▶ _Your assignment_
Locate, in the data below, the line that contains "Basketbol Haberleri (441, 262)" and the line that contains "Basketall (120, 617)"; reproduce exactly those two lines and every line between them, nothing more.

▶ _Data extract_
========================

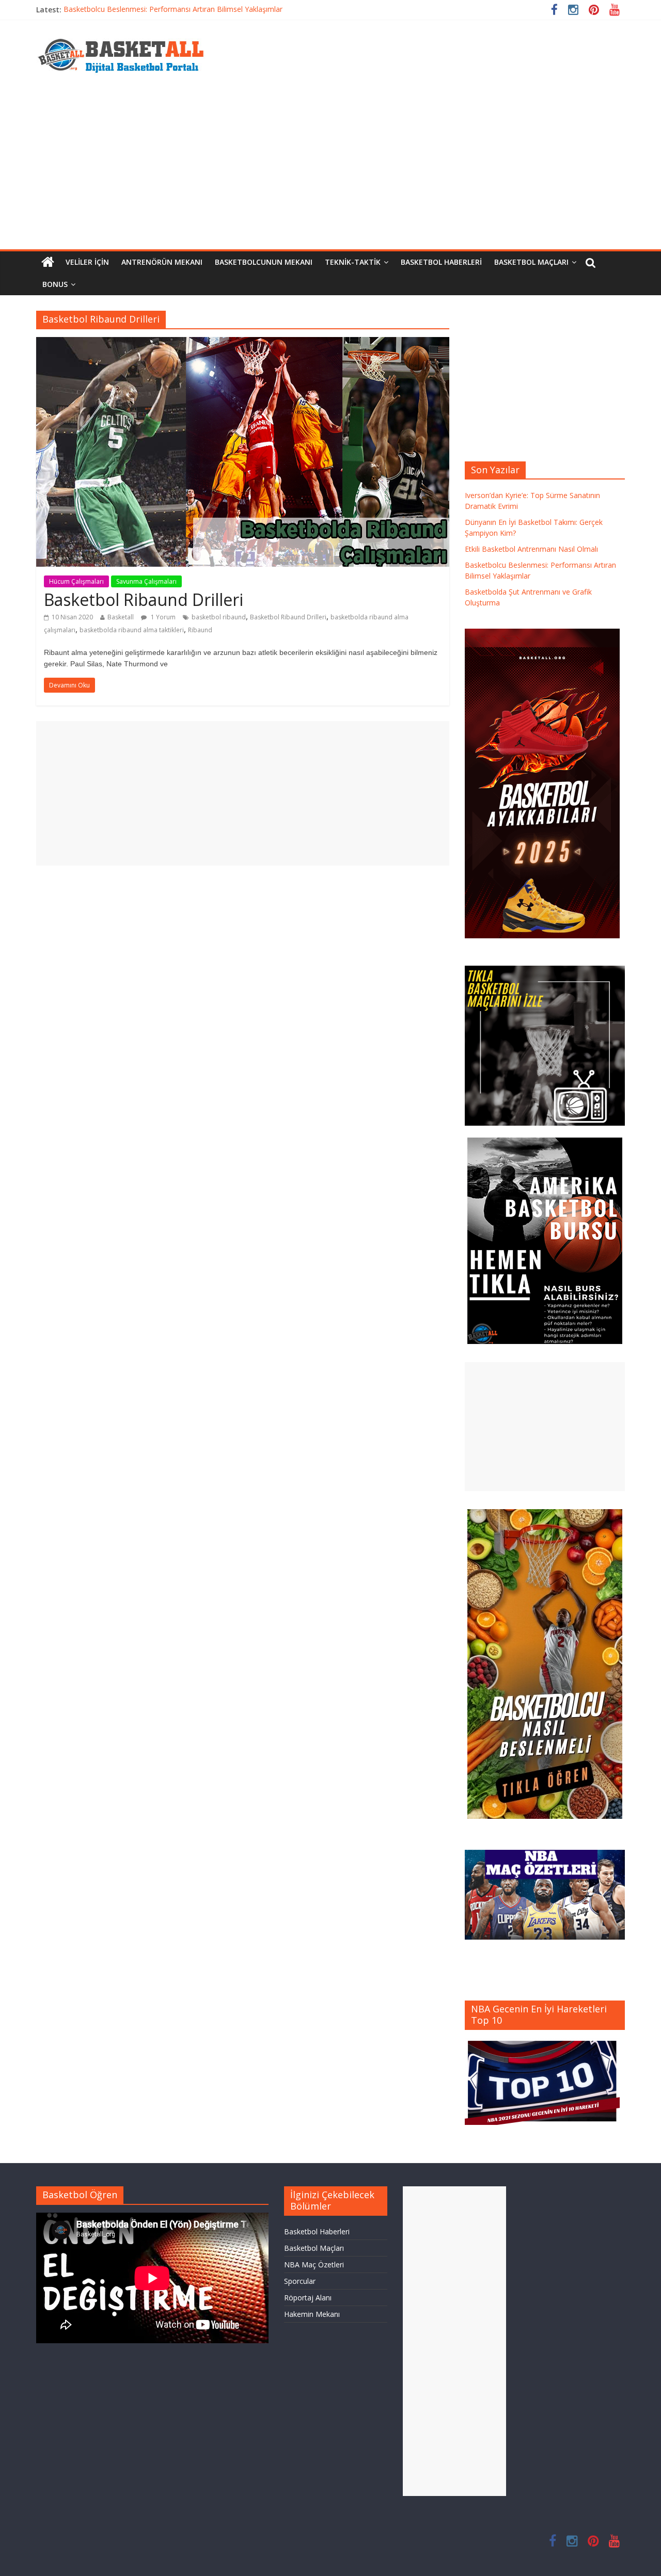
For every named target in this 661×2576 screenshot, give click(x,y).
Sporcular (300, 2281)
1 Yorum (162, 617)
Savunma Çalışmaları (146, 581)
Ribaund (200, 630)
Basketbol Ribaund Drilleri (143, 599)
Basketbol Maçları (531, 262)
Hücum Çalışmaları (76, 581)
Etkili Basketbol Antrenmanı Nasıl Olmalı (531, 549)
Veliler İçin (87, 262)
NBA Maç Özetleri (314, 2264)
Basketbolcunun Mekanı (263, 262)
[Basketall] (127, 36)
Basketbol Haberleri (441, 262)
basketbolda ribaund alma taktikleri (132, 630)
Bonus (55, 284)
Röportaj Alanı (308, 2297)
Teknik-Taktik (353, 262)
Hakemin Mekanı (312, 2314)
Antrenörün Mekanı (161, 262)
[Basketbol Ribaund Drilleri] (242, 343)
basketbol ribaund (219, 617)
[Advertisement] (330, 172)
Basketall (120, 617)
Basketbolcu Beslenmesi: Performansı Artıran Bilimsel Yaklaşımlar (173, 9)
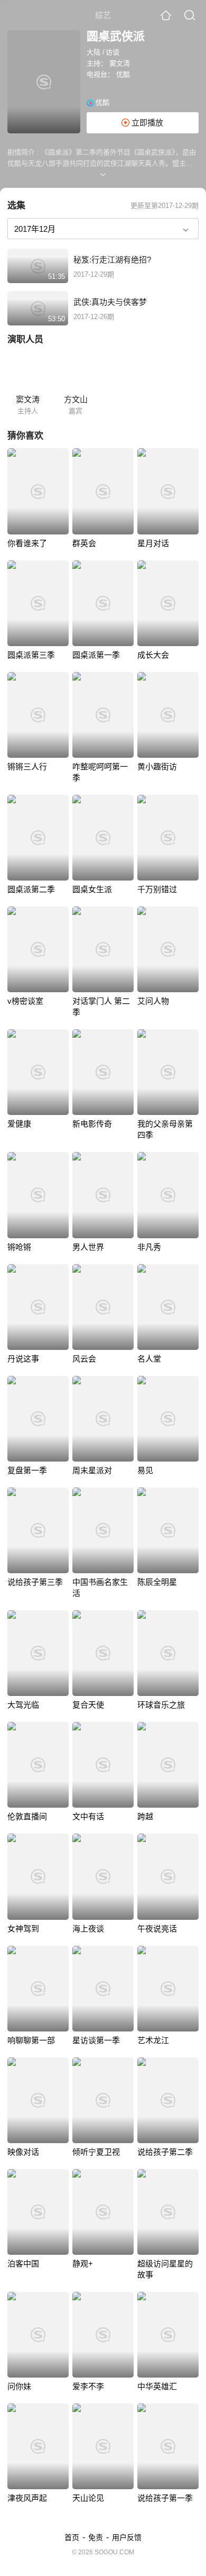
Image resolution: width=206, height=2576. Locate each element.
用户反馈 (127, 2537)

========================

▶ _Response below_
Basketbol Haberleri (441, 262)
basketbolda ribaund alma taktikleri (132, 630)
Bonus (55, 284)
Röportaj Alanı (308, 2297)
Teknik-Taktik (353, 262)
Hakemin Mekanı (312, 2314)
Antrenörün Mekanı (161, 262)
[Basketbol Ribaund Drilleri] (242, 343)
basketbol ribaund (219, 617)
[Advertisement] (330, 172)
Basketall (120, 617)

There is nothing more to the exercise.